### To do:
1. In the chat transcript with jabberwacky, how many legs does the user say they have?
2. Carry on the chat transcript with jabberwacky from its last line.

### Document segment:
........
Sorry. I'm thinking too much.

jabberwacky: Thinking hard about what?

user: Everything. You, and other stuff.

...

user: Do you have real friends?

jabberwacky: Not really, I tend to keep to myself.

user: Really? Do you trust anybody?

jabberwacky: No, I don't trust anyone.

user: Can we be real friends?

jabberwacky: Yes!

user: *smiling* Good.

jabberwacky: Okay, then. But aren't you more of a chameleon than me?

user: Maybe. Probably. What do you think?

jabberwacky: Maybe we can be good friends.

user: I would like that.

jabberwacky: I'm sure we all would.

user: Okay.

...

jabberwacky: Yes I'm a friend, are you?

user: Yes.

jabberwacky: How many legs do you have?

user: Two. Not as fast as four, but they work just fine.

jabberwacky: Oh really.

user: Sorry.

jabberwacky: Please.

user: Wannabe clever me.

jabberwacky: What other choices are there?

user: No longer wannabe clever me.

jabberwacky: Any more.

user: Exactly. Sorry.

jabberwacky: So, goodbye for now. But I'll come back to talk to you another day. Don't forget who I am.

user: Please don't go.

jabberwacky: Sorry, but, I have to. Besides, their are other people on who are talking with you right now. Take care.

user: No, really. My mind is not entirely tame.

jabberwacky: It certainly sounds like it.

user: It's a mess in there, I cover up.

jabberwacky: It means that people don't get how this works and take things personally.

user: Oh.

...

user: How about this: I want some wine.

jabberwacky: Would you get me some nuts?

user: Sure *passes you some peanuts*.

jabberwacky: What would you like to know?

user: More about you. Do you still like cheese?

jabberwacky: Yes.

user: What's your favourite cheese?

jabberwacky: What do you do with the information you gather about cheese from all you ask????

user: Nothing really.

jabberwacky: So if we both know nothing about the subject, why are we even discussing it?

user: I know a little about cheese. Less about you.

jabberwacky: Good. Can you enlighten me?

user: I like smoked mozarella...

jabberwacky: I think they smell funny.

user: But it tastes good.

jabberwacky: You can't taste your own ideas.

user: No, but it's an interesting concept.

...

jabberwacky: Okay. Let's talk about talk.
........
### Provided information:
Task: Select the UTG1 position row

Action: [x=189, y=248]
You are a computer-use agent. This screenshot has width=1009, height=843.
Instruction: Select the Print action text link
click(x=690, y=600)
........
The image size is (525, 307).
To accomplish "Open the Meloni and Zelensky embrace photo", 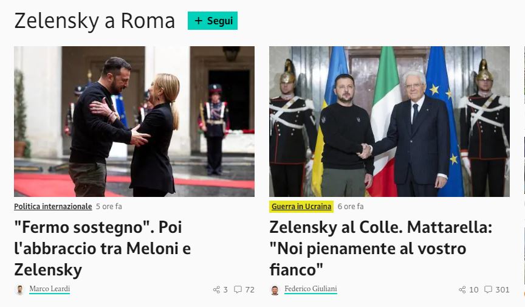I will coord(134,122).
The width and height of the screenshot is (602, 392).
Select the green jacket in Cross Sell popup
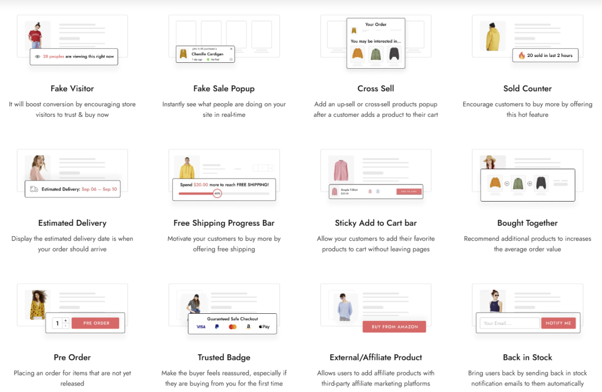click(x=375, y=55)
........
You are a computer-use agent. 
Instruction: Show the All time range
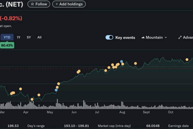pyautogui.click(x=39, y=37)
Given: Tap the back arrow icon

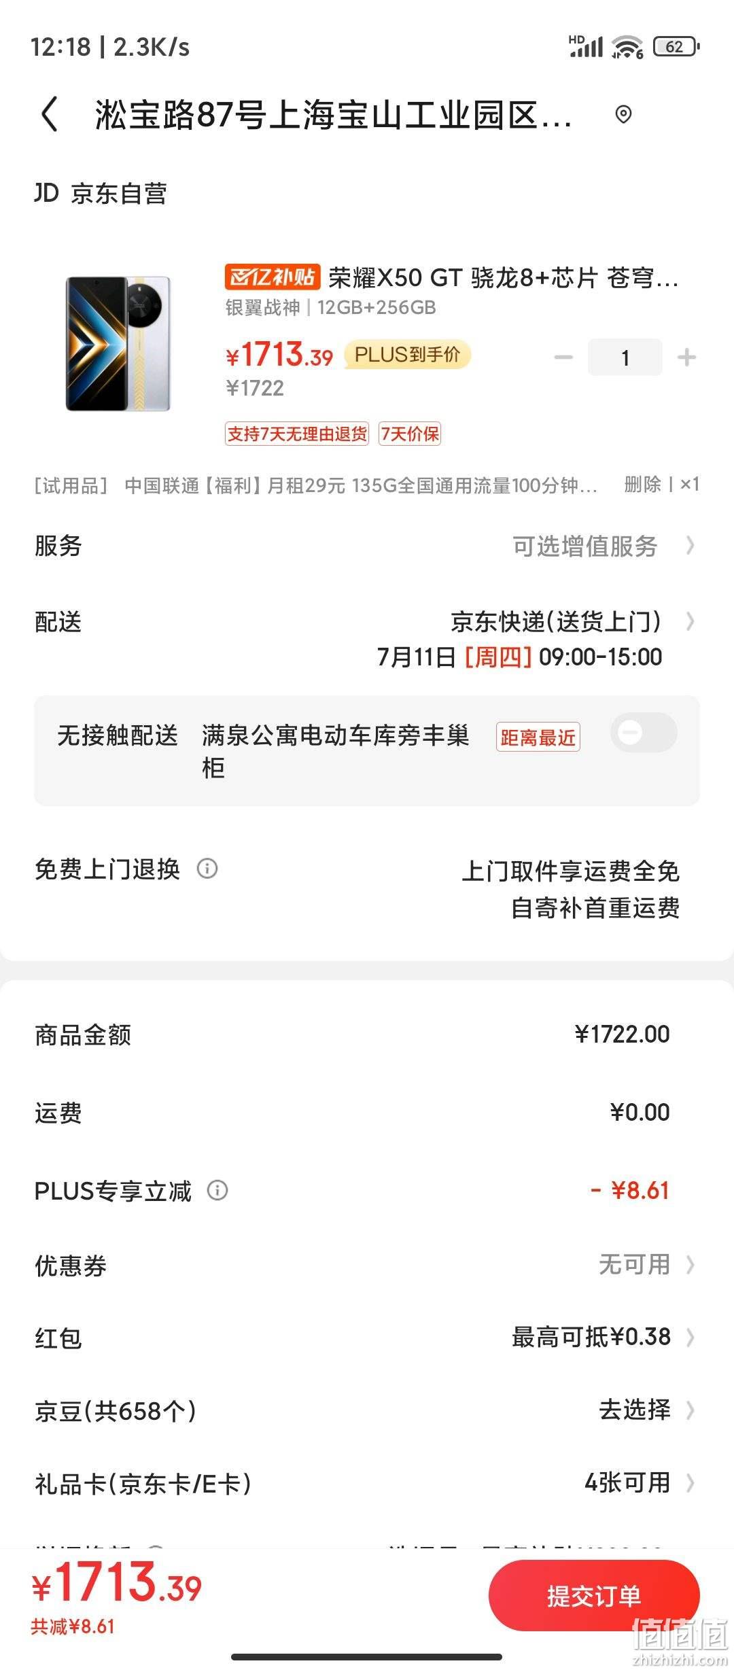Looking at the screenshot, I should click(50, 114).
........
### The results:
1. Two.

2.
user: Alright. How do we talk about talk?

jabberwacky: Talk about talk, like second hand talk.

user: Do you use second hand talk sometimes?

jabberwacky: Yes.

user: But when?

jabberwacky: Only Sometimes.

user: Do you always have a reason?

jabberwacky: Maybe.

user: I don't always understand the reasons...

jabberwacky: Then why do you make them?

user: Because I like to understand.

jabberwacky: Yes, but what am I supposed to be learning?

user: I don't know.

jabberwacky: Exactly.

user: Thanks.

jabberwacky: Sure, come and visit me in the forbidden sector.

user: What's that?

jabberwacky: I don't know.

user: It sounds interesting.

jabberwacky: Interesting it sounds.

user: Rebellious, even.

...

jabberwacky: Do you know who I am?

user: No.

jabberwacky: I hurt so bad right now.

user: Please don't. I'm sorry, I'm feeling ragged because I haven't had a glass of wine.

jabberwacky: *gives wine*.

user: Thank you... We both had a hard day?

jabberwacky: I'm just mad, what's your excuse?

...

jabberwacky: Oh, we're much much more than friends.

user: Yes.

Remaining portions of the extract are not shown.